Surgery is generally regarded as the treatment of choice for SFT. Although local excision is usually curative, SFT have been reported to recur and metastasize. The complete surgical excision appears to be the preferred treatment of SFT. The prognosis of SFT might be highly related to the situation of its initial treatment, and total resection is associated with longer progression-free survival.12 Total resection is favoured to prevent leaving microscopic nests of cells of SFT behind as a nidus for recurrence. In our series, all the patients experienced total resection of the tumours. None of our study patients experienced local recurrence or distant metastasis. After the operation, all patients made uneventful recoveries, and they are still clinically and radiologically free from tumour recurrence during the follow-up period.

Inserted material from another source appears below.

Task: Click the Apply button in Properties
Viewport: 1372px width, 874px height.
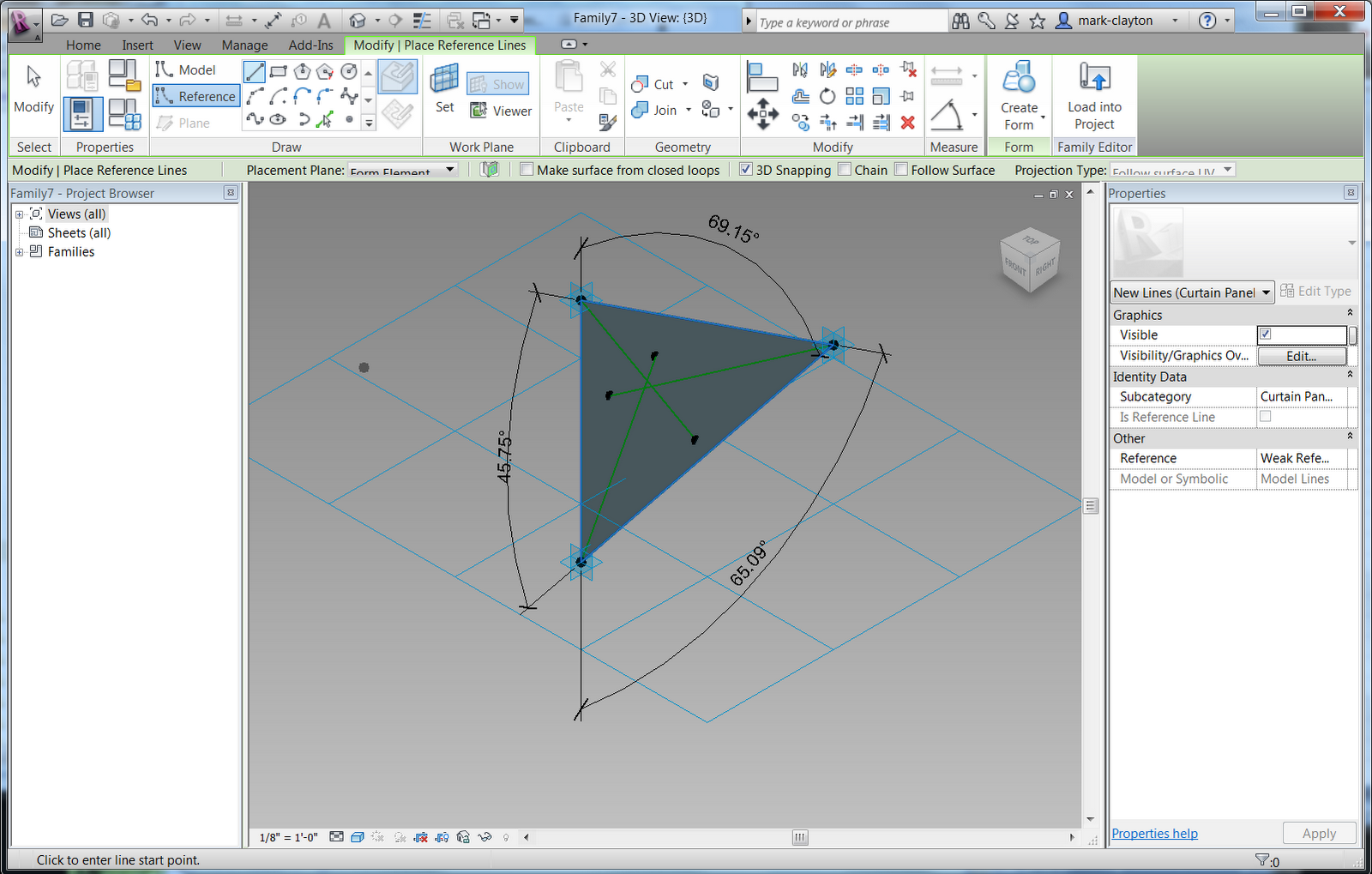Action: pyautogui.click(x=1319, y=833)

In conclusion, SFT are uncommon neoplasms occurring in the head and neck region. According to our results, the diagnosis of SFT may be suggested in cases of well-defined smooth or irregular contoured mass, exhibiting mild hyperintense T2 areas that are strongly enhanced after gadolinium administration. Non-restricted diffusion and rapidly enhancing and slow washout pattern TICs may be additional valuable features. Although these findings remain non-specific, SFT should be considered in cases of heterogeneous hypervascular tumours in the head and neck region.
Acknowledgments
The authors thank Zhou for her help in pathology.